### Data for processing ###
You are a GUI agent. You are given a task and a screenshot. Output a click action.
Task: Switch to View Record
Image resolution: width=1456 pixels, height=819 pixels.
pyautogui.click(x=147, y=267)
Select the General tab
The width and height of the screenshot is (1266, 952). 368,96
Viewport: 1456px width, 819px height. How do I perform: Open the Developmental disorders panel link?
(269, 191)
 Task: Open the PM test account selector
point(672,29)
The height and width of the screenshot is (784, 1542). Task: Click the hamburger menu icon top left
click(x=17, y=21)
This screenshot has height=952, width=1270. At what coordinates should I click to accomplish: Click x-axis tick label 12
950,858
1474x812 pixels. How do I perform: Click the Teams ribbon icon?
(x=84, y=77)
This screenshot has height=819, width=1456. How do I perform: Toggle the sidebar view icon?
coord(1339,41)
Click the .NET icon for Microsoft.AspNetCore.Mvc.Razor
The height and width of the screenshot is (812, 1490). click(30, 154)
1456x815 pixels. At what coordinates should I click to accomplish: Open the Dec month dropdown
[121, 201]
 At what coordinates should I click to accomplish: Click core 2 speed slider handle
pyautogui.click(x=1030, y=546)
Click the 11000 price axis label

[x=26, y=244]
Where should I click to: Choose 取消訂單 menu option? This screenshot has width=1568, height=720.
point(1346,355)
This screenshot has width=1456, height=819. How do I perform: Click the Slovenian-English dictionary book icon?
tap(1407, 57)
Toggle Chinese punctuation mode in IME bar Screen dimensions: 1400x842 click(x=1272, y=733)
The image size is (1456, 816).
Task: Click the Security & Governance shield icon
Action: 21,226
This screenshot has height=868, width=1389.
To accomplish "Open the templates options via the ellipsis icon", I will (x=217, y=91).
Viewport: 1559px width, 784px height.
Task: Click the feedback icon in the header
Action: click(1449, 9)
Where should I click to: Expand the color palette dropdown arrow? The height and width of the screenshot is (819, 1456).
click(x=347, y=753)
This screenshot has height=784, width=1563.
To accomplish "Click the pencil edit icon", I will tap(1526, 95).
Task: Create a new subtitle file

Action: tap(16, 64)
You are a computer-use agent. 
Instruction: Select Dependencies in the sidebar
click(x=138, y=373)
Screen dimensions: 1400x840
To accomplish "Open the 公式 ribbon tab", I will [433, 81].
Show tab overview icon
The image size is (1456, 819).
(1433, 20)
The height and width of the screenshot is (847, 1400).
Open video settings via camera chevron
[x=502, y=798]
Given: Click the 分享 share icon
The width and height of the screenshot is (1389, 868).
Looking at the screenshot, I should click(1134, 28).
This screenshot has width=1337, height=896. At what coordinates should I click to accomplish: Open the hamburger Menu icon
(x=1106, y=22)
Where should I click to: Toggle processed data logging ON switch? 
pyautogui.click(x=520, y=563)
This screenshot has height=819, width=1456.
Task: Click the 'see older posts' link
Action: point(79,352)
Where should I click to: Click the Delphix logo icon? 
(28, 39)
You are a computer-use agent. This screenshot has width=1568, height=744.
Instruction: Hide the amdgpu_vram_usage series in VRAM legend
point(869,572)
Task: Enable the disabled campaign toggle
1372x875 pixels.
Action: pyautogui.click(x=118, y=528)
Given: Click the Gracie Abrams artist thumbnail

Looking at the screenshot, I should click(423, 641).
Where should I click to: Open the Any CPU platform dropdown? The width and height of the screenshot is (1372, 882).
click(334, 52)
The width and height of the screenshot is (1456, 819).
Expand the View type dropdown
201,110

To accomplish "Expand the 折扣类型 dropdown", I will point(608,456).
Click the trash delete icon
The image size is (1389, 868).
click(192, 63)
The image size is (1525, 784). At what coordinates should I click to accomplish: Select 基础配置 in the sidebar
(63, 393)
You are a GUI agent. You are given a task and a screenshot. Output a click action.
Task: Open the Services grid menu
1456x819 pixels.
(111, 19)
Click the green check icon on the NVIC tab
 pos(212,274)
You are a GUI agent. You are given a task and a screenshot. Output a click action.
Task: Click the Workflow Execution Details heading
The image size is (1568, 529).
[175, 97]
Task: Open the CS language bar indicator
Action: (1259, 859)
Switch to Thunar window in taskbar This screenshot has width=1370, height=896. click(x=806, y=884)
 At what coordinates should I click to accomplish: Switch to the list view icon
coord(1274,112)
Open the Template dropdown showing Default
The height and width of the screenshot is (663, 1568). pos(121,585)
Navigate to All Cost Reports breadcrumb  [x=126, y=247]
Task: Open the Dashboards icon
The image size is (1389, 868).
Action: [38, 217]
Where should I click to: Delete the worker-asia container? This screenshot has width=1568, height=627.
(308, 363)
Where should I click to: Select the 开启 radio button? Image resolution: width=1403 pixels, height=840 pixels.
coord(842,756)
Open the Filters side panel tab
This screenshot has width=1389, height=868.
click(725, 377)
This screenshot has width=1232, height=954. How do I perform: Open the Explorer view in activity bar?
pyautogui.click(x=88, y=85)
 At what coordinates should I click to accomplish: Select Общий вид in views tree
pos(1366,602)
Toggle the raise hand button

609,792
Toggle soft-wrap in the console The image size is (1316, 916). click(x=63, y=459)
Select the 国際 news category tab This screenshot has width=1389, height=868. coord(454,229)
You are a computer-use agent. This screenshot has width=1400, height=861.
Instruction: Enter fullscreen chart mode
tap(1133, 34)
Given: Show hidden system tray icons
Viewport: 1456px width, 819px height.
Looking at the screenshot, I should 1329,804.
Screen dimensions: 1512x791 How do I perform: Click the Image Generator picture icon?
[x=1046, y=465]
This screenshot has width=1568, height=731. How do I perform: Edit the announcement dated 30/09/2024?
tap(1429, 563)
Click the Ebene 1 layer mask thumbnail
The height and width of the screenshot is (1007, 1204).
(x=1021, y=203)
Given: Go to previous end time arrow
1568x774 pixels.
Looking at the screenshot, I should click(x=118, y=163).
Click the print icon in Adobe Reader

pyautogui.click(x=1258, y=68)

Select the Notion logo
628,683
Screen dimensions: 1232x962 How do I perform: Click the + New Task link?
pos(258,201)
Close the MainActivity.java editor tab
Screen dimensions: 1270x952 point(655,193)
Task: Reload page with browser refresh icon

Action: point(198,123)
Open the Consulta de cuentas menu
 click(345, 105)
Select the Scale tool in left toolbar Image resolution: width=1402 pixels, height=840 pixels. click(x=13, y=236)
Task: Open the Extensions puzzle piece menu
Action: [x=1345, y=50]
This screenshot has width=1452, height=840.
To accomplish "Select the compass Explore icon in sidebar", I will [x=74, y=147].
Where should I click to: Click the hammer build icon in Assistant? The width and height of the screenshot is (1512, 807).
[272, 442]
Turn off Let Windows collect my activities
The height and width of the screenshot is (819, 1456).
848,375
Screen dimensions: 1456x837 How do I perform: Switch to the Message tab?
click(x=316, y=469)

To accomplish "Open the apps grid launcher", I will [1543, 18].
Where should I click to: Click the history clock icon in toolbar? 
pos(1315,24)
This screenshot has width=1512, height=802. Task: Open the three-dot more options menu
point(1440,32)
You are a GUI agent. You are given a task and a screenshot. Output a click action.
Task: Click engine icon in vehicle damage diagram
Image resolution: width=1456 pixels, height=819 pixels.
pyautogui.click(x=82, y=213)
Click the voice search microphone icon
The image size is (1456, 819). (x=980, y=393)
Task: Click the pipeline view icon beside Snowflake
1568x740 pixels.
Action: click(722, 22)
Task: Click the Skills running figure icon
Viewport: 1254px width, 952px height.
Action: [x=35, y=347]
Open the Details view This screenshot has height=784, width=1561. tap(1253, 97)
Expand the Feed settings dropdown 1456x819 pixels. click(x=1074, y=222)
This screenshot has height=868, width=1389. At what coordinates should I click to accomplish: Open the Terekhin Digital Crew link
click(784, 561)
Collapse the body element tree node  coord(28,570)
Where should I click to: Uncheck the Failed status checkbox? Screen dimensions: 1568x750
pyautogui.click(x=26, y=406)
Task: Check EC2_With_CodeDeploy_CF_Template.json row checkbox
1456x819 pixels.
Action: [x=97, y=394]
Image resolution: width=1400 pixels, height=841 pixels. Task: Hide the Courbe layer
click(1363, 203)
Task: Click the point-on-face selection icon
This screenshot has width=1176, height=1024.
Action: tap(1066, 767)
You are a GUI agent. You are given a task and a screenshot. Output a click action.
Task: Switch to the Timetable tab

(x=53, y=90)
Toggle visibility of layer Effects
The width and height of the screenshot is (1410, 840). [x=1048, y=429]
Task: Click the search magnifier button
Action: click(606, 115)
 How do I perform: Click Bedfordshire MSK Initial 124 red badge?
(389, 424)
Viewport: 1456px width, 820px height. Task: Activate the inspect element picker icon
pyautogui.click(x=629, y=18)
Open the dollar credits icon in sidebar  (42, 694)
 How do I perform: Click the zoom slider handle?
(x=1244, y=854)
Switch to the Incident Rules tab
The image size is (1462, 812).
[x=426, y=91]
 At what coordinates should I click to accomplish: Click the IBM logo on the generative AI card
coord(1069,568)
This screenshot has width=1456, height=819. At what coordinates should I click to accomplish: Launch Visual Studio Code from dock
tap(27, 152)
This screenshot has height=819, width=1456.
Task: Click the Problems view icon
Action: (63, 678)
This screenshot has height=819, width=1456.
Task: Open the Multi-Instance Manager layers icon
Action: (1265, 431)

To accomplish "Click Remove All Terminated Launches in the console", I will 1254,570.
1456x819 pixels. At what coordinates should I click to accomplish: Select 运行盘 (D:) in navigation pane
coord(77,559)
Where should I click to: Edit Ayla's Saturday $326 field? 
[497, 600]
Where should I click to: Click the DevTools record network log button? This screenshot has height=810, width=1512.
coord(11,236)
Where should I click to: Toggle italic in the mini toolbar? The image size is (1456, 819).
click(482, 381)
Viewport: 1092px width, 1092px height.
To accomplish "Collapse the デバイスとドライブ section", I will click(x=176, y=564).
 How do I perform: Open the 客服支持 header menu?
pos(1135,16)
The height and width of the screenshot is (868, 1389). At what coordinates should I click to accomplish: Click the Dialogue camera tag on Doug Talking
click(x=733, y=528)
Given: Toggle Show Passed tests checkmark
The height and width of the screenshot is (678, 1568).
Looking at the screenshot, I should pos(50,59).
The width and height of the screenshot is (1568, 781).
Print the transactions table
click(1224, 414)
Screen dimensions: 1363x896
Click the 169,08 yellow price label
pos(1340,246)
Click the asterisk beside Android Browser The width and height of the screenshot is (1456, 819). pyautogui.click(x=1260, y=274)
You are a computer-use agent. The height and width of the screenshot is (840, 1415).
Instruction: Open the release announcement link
###
● **Work request**
Among the lines above, list those that contain the word "Collapse".

● **Answer to this problem**
Collapse the body element tree node  coord(28,570)
To accomplish "Collapse the デバイスとドライブ section", I will click(x=176, y=564).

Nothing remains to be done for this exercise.